## WHAT YOU NEED TO DO
Copy the data below exactly. Any pictures in it should be omitted.
━━━ INPUT FOR THIS TASK
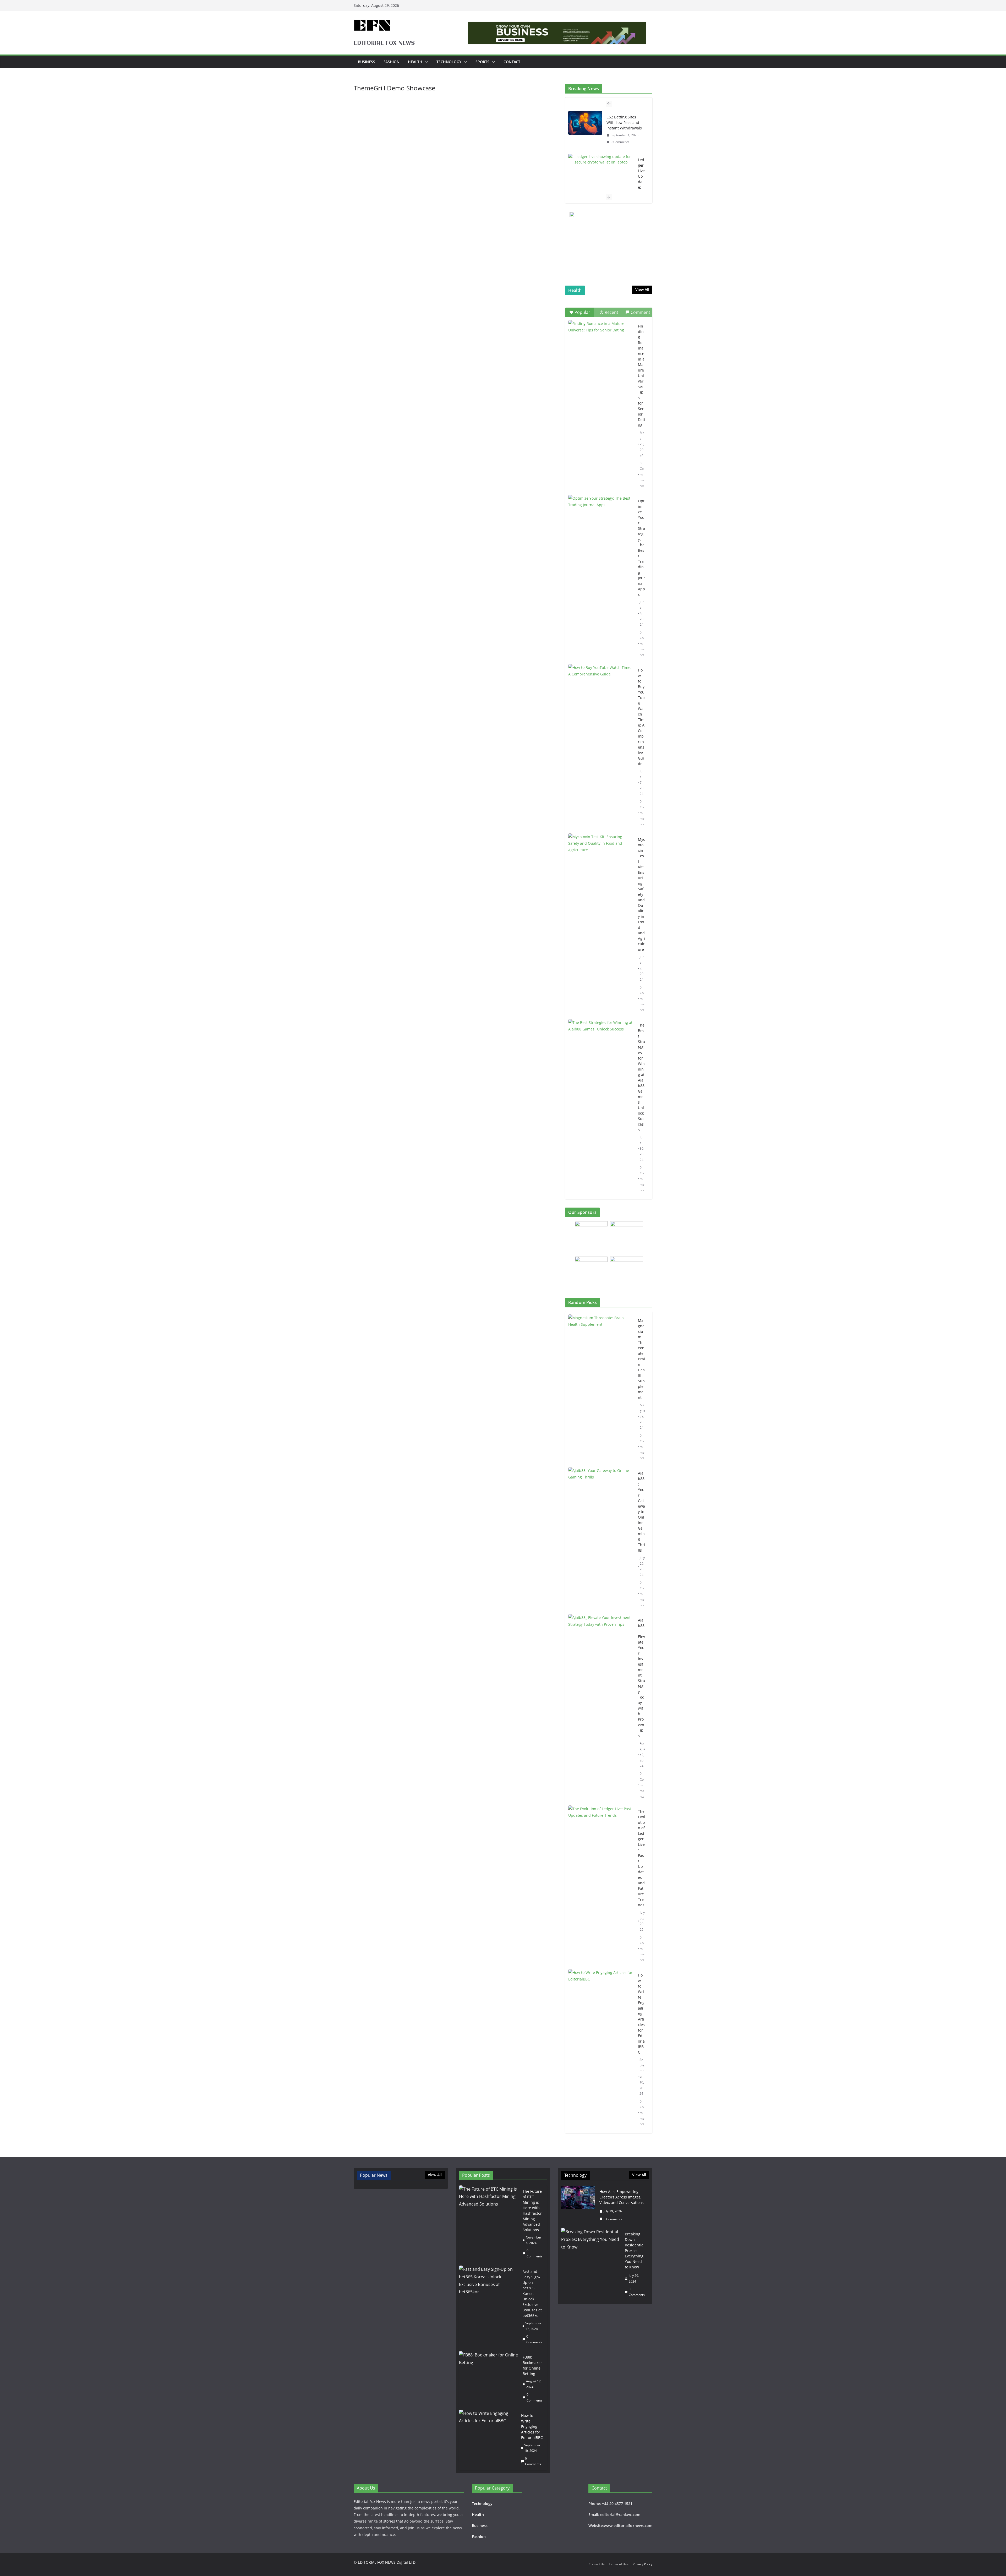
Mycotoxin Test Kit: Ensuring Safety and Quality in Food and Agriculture (641, 894)
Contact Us (597, 2564)
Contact (512, 61)
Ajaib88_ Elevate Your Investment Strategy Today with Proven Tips (641, 1678)
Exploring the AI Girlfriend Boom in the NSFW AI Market (641, 161)
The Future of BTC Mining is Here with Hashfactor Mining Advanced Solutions (532, 2210)
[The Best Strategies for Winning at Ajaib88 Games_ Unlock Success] (601, 1042)
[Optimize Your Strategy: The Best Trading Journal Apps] (601, 517)
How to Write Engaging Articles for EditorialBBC (641, 2014)
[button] (425, 62)
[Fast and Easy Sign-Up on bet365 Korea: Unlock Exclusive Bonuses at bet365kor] (488, 2307)
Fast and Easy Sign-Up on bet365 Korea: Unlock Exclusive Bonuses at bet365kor (532, 2293)
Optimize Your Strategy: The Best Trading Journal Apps (641, 547)
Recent (611, 312)
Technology (448, 61)
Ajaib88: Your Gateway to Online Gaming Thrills (641, 1512)
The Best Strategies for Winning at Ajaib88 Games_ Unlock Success (641, 1077)
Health (415, 61)
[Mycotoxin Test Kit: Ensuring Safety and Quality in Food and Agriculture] (601, 856)
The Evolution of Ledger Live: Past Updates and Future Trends (641, 1858)
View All (642, 289)
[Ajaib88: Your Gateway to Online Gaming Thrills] (601, 1539)
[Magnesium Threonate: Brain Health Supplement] (601, 1389)
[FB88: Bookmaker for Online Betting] (488, 2378)
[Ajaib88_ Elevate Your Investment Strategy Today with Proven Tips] (601, 1708)
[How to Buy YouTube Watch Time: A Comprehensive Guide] (601, 687)
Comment (640, 312)
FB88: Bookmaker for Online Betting (532, 2365)
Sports (482, 61)
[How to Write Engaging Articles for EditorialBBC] (601, 2049)
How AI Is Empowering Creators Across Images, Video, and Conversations (621, 2197)
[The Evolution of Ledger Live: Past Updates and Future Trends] (601, 1885)
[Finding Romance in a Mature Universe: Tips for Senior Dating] (601, 342)
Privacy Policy (642, 2564)
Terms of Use (618, 2564)
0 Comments (642, 474)
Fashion (392, 61)
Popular (582, 312)
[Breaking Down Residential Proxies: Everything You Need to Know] (591, 2264)
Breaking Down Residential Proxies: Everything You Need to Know (634, 2250)
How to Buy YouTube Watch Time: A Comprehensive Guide (641, 717)
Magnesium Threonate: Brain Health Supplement (641, 1359)
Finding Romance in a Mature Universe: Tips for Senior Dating (641, 376)
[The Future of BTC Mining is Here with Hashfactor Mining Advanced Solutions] (488, 2223)
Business (366, 61)
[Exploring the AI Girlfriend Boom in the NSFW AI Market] (601, 116)
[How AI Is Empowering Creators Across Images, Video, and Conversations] (578, 2205)
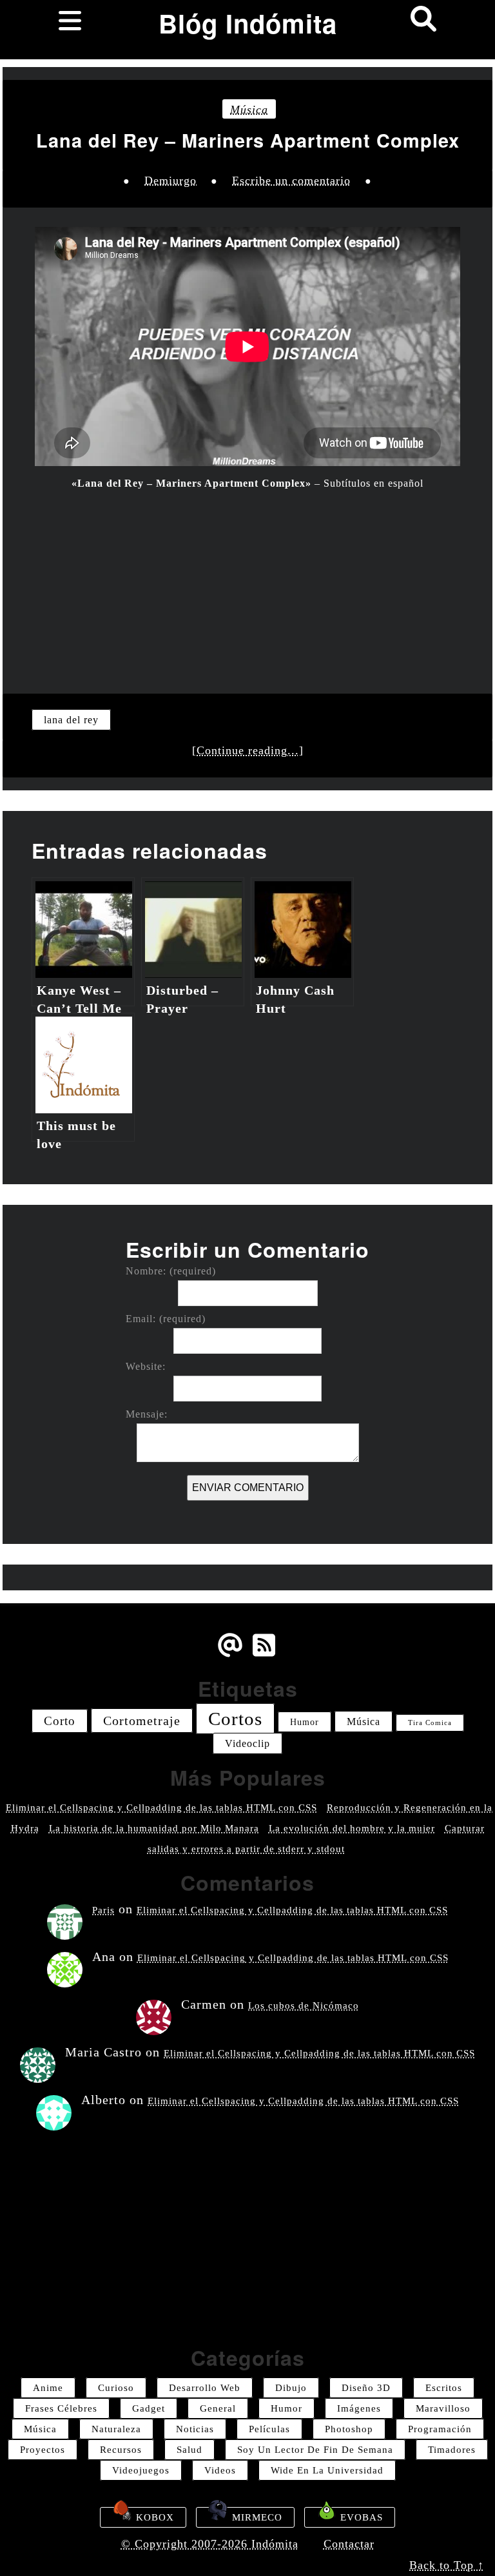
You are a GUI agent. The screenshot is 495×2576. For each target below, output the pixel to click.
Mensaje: (147, 1414)
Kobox (153, 2517)
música (249, 109)
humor (304, 1722)
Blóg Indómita (248, 23)
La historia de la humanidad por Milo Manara (154, 1828)
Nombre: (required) (171, 1271)
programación (440, 2429)
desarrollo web (204, 2388)
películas (269, 2429)
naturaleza (116, 2429)
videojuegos (141, 2470)
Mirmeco (255, 2517)
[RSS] (265, 1655)
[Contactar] (230, 1655)
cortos (235, 1718)
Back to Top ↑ (446, 2565)
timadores (452, 2449)
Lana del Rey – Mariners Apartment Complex (248, 140)
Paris (103, 1910)
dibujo (291, 2388)
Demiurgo (170, 180)
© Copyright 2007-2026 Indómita (209, 2543)
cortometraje (141, 1720)
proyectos (42, 2449)
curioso (116, 2388)
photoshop (349, 2429)
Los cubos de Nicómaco (303, 2005)
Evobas (360, 2517)
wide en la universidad (327, 2470)
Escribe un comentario (291, 180)
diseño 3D (366, 2388)
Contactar (349, 2543)
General (218, 2408)
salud (189, 2449)
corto (59, 1721)
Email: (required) (166, 1319)
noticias (195, 2429)
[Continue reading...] (248, 750)
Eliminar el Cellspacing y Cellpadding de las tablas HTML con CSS (161, 1807)
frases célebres (61, 2408)
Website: (146, 1366)
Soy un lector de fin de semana (315, 2449)
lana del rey (71, 719)
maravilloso (443, 2408)
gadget (148, 2408)
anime (48, 2388)
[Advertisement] (247, 584)
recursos (121, 2449)
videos (220, 2470)
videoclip (247, 1743)
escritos (443, 2388)
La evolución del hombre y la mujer (352, 1828)
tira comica (430, 1722)
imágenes (359, 2408)
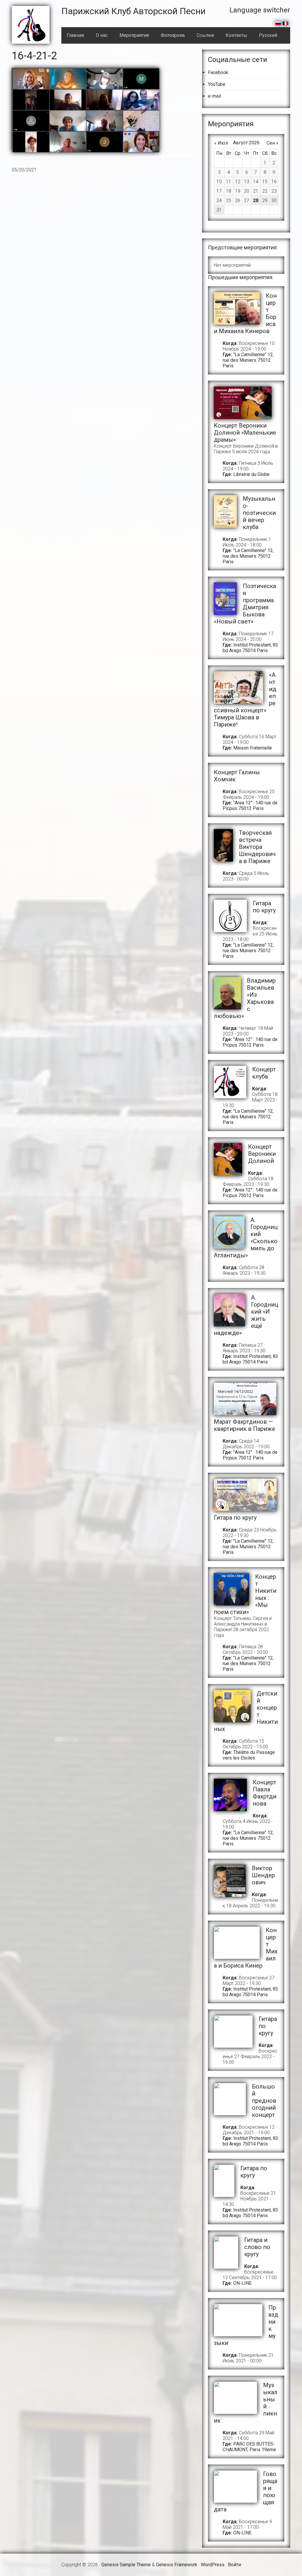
━━━━━━
## SOLUTION
Mycotoxin Test Kit: Ensuring Safety and Quality in Food and Agriculture (641, 894)
Contact Us (597, 2564)
Contact (512, 61)
Ajaib88_ Elevate Your Investment Strategy Today with Proven Tips (641, 1678)
Exploring the AI Girlfriend Boom in the NSFW AI Market (641, 161)
The Future of BTC Mining is Here with Hashfactor Mining Advanced Solutions (532, 2210)
[The Best Strategies for Winning at Ajaib88 Games_ Unlock Success] (601, 1042)
[Optimize Your Strategy: The Best Trading Journal Apps] (601, 517)
How to Write Engaging Articles for EditorialBBC (641, 2014)
[button] (425, 62)
[Fast and Easy Sign-Up on bet365 Korea: Unlock Exclusive Bonuses at bet365kor] (488, 2307)
Fast and Easy Sign-Up on bet365 Korea: Unlock Exclusive Bonuses at bet365kor (532, 2293)
Optimize Your Strategy: The Best Trading Journal Apps (641, 547)
Recent (611, 312)
Technology (448, 61)
Ajaib88: Your Gateway to Online Gaming Thrills (641, 1512)
The Best Strategies for Winning at Ajaib88 Games_ Unlock Success (641, 1077)
Health (415, 61)
[Mycotoxin Test Kit: Ensuring Safety and Quality in Food and Agriculture] (601, 856)
The Evolution of Ledger Live: Past Updates and Future Trends (641, 1858)
View All (642, 289)
[Ajaib88: Your Gateway to Online Gaming Thrills] (601, 1539)
[Magnesium Threonate: Brain Health Supplement] (601, 1389)
[FB88: Bookmaker for Online Betting] (488, 2378)
[Ajaib88_ Elevate Your Investment Strategy Today with Proven Tips] (601, 1708)
[How to Buy YouTube Watch Time: A Comprehensive Guide] (601, 687)
Comment (640, 312)
FB88: Bookmaker for Online Betting (532, 2365)
Sports (482, 61)
[How to Write Engaging Articles for EditorialBBC] (601, 2049)
How AI Is Empowering Creators Across Images, Video, and Conversations (621, 2197)
[The Evolution of Ledger Live: Past Updates and Future Trends] (601, 1885)
[Finding Romance in a Mature Universe: Tips for Senior Dating] (601, 342)
Privacy Policy (642, 2564)
Terms of Use (618, 2564)
0 Comments (642, 474)
Fashion (392, 61)
Popular (582, 312)
[Breaking Down Residential Proxies: Everything You Need to Know] (591, 2264)
Breaking Down Residential Proxies: Everything You Need to Know (634, 2250)
How to Buy YouTube Watch Time: A Comprehensive Guide (641, 717)
Magnesium Threonate: Brain Health Supplement (641, 1359)
Finding Romance in a Mature Universe: Tips for Senior Dating (641, 376)
[The Future of BTC Mining is Here with Hashfactor Mining Advanced Solutions] (488, 2223)
Business (366, 61)
[Exploring the AI Girlfriend Boom in the NSFW AI Market] (601, 116)
[How AI Is Empowering Creators Across Images, Video, and Conversations] (578, 2205)
You are a GUI agent. The screenshot is 495×2576. For each target below, output the pixel to click.
Mensaje: (147, 1414)
Kobox (153, 2517)
música (249, 109)
humor (304, 1722)
Blóg Indómita (248, 23)
La historia de la humanidad por Milo Manara (154, 1828)
Nombre: (required) (171, 1271)
programación (440, 2429)
desarrollo web (204, 2388)
películas (269, 2429)
naturaleza (116, 2429)
videojuegos (141, 2470)
Mirmeco (255, 2517)
[RSS] (265, 1655)
[Contactar] (230, 1655)
cortos (235, 1718)
Back to Top ↑ (446, 2565)
timadores (452, 2449)
Lana del Rey – Mariners Apartment Complex (248, 140)
Paris (103, 1910)
dibujo (291, 2388)
Demiurgo (170, 180)
© Copyright 2007-2026 Indómita (209, 2543)
cortometraje (141, 1720)
proyectos (42, 2449)
curioso (116, 2388)
photoshop (349, 2429)
Los cubos de Nicómaco (303, 2005)
Evobas (360, 2517)
wide en la universidad (327, 2470)
Escribe un comentario (291, 180)
diseño 3D (366, 2388)
Contactar (349, 2543)
General (218, 2408)
salud (189, 2449)
corto (59, 1721)
Email: (required) (166, 1319)
noticias (195, 2429)
[Continue reading...] (248, 750)
Eliminar el Cellspacing y Cellpadding de las tablas HTML con CSS (161, 1807)
frases célebres (61, 2408)
Website: (146, 1366)
Soy un lector de fin de semana (315, 2449)
lana del rey (71, 719)
maravilloso (443, 2408)
gadget (148, 2408)
anime (48, 2388)
[Advertisement] (247, 584)
recursos (121, 2449)
videos (220, 2470)
videoclip (247, 1743)
escritos (443, 2388)
La evolución del hombre y la mujer (352, 1828)
tira comica (430, 1722)
imágenes (359, 2408)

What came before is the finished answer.